**Bereitgestellte Daten**
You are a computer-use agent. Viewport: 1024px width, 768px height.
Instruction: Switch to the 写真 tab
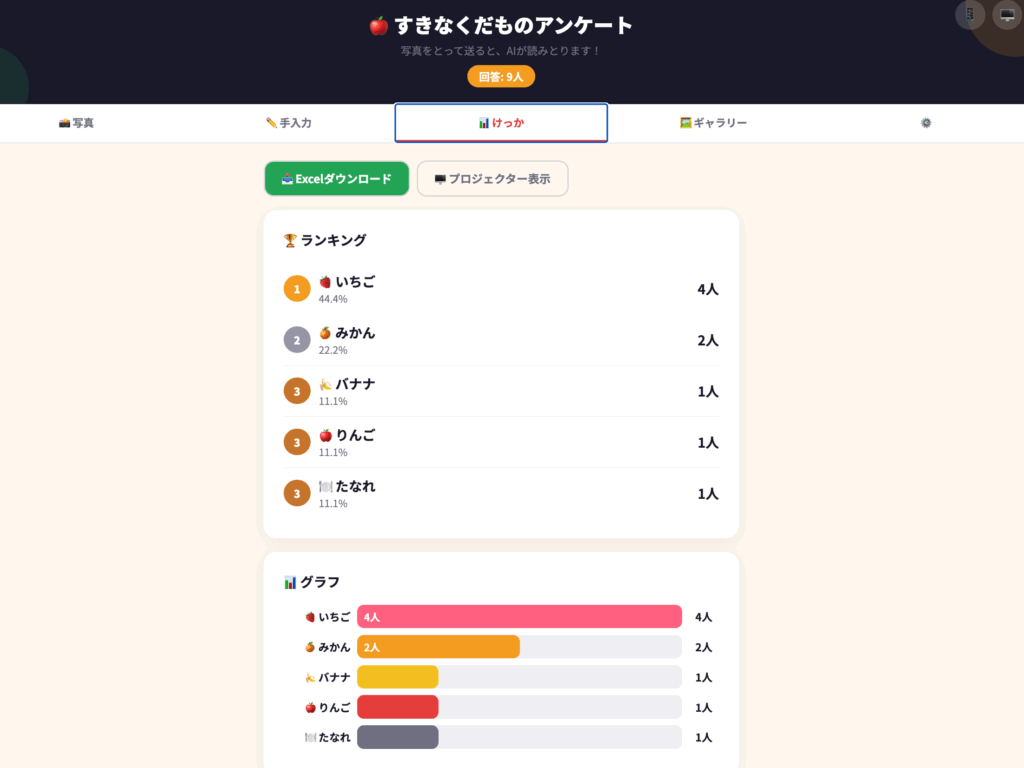[x=77, y=123]
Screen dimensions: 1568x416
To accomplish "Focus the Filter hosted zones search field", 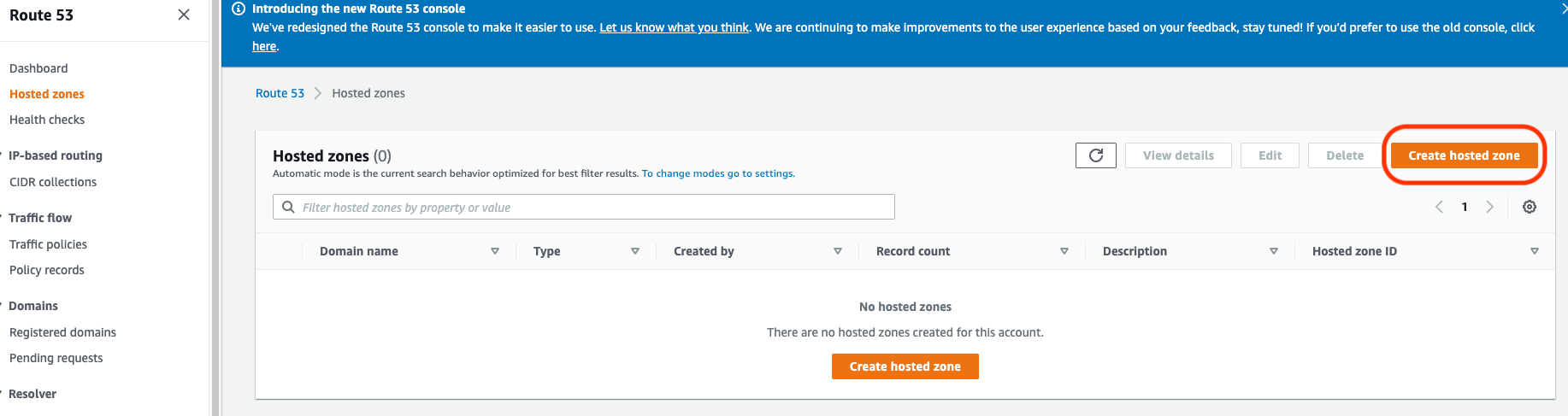I will 590,208.
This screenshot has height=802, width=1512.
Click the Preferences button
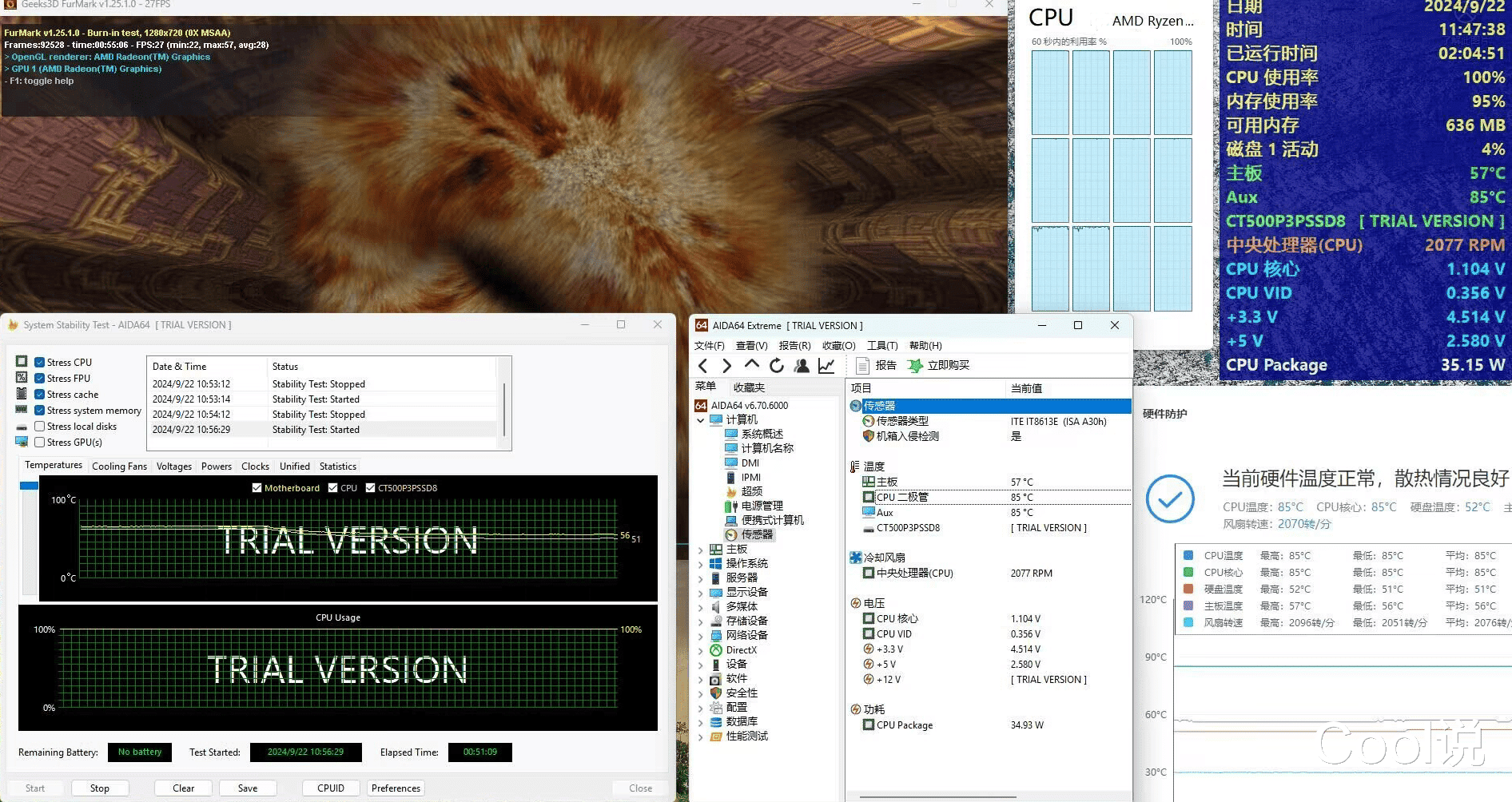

**Durchzuführende Aufgabe**
Suchen Sie aus den Einträgen oben jede Zeile heraus, in der die Zeichenfolge „height“ vorkommt, und schreiben Sie diese Zeilen vollständig ab.

**Erledigte Aufgabe**
You are a computer-use agent. Viewport: 1024px width, 768px height.
This screenshot has height=802, width=1512.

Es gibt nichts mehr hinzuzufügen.